What the exercise asks: Which distinct numbers written in digits appear in the article about Galy O'Connor below?

Provided passage:
○ ○ ○ ○ ○ ○ ○

With a job as a fitness instructor, a dream of climbing Mount Everest and a love of sport and fitness in general, in many people’s eyes, Galy O’Connor, from Sydney, was the picture of health.
It wasn’t until her 50th birthday that the now 55-year-old felt a lump in her abdomen while training a class in a Virgin Active gym in Frenchs Forest.
This prompted Ms O’Connor to see her doctor, where she was diagnosed with an extremely rare form of asbestos cancer – peritoneal mesothelioma.
There are only around 400 known cases of this type of cancer in the world.
Totally unbeknownst to Ms O’Connor, she had been carrying the disease, dormant, for more than 30 years.
She contracted it after working in an asbestos-filled factory mixing paint colours during her teenage years.
‘I’d never had a cold in my life – I don’t do sickness,’ the 55-year-old told Daily Mail Australia.

○ ○ ○ ○ ○ ○ ○

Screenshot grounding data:

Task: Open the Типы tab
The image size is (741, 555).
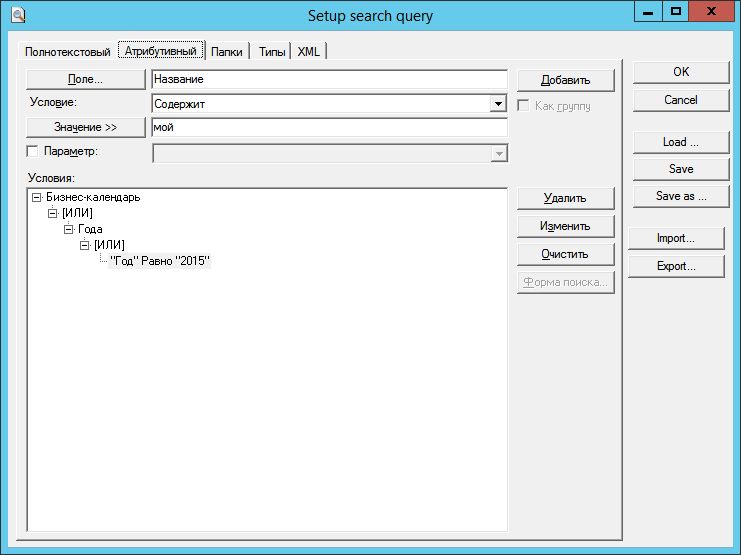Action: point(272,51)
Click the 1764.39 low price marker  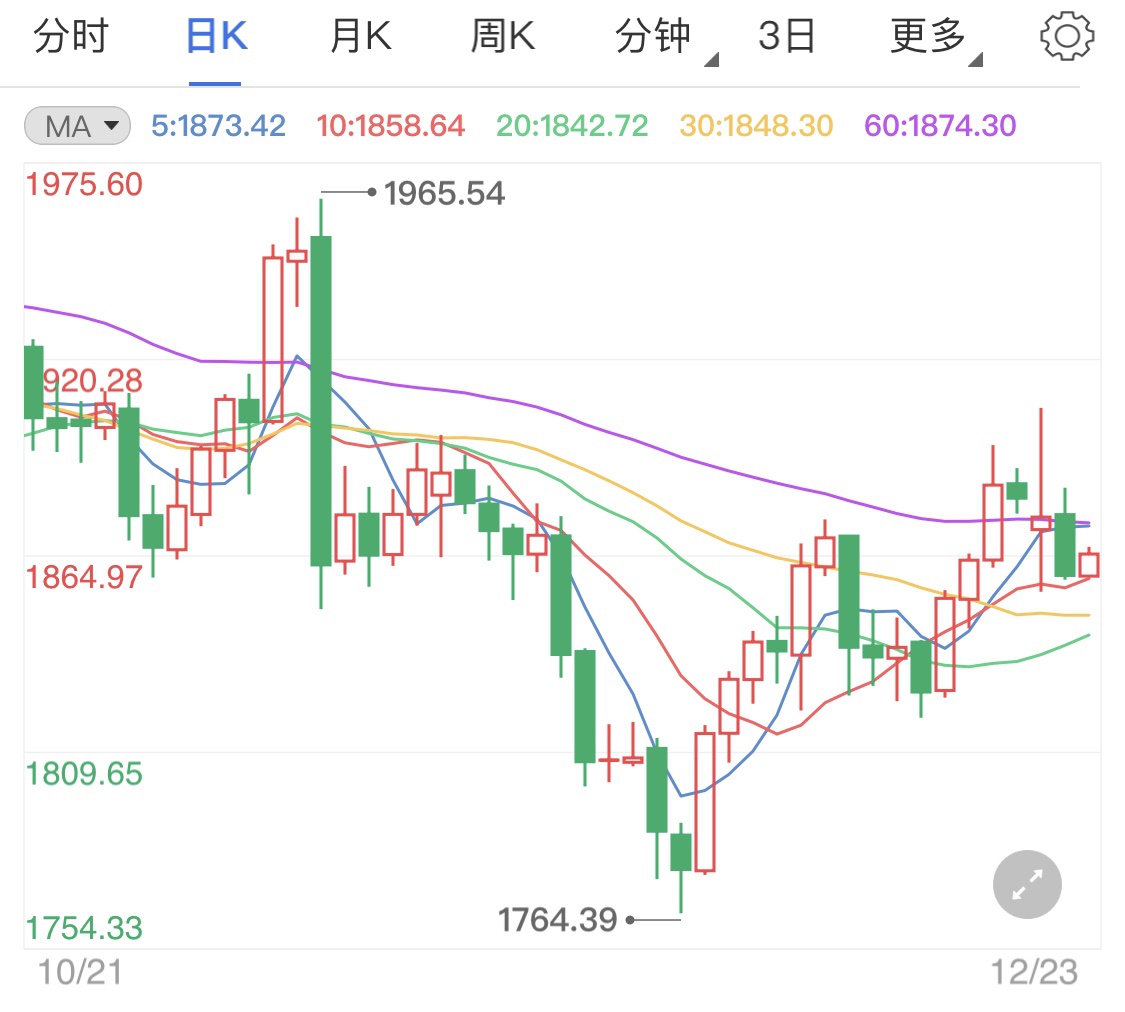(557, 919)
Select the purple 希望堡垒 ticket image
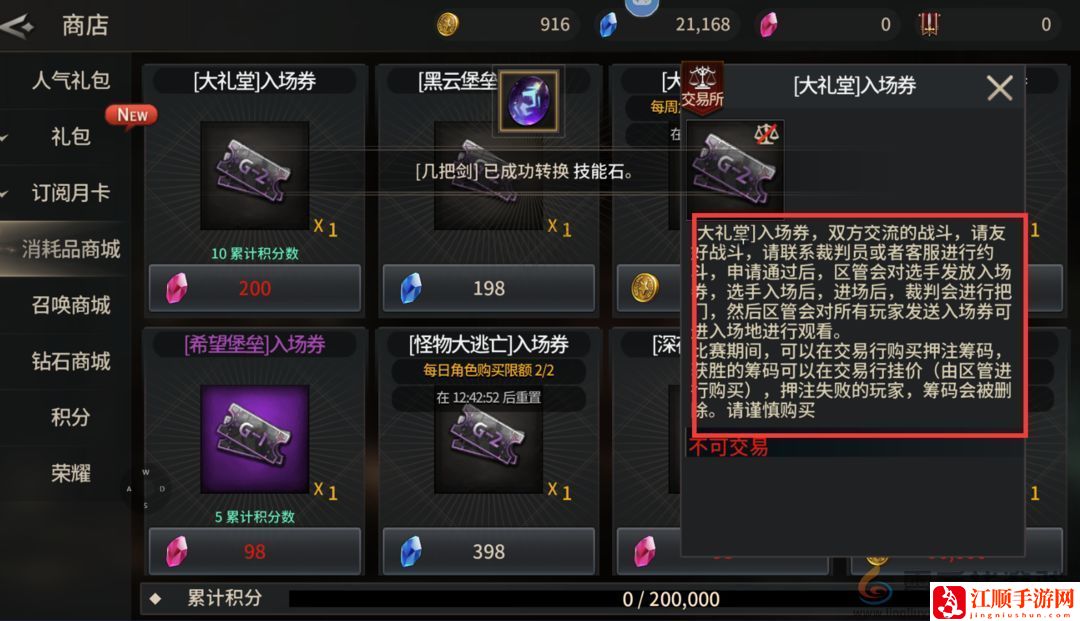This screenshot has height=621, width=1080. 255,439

○ ○ ○ ○ ○ ○ ○

Response area: 50, 55, 400, 30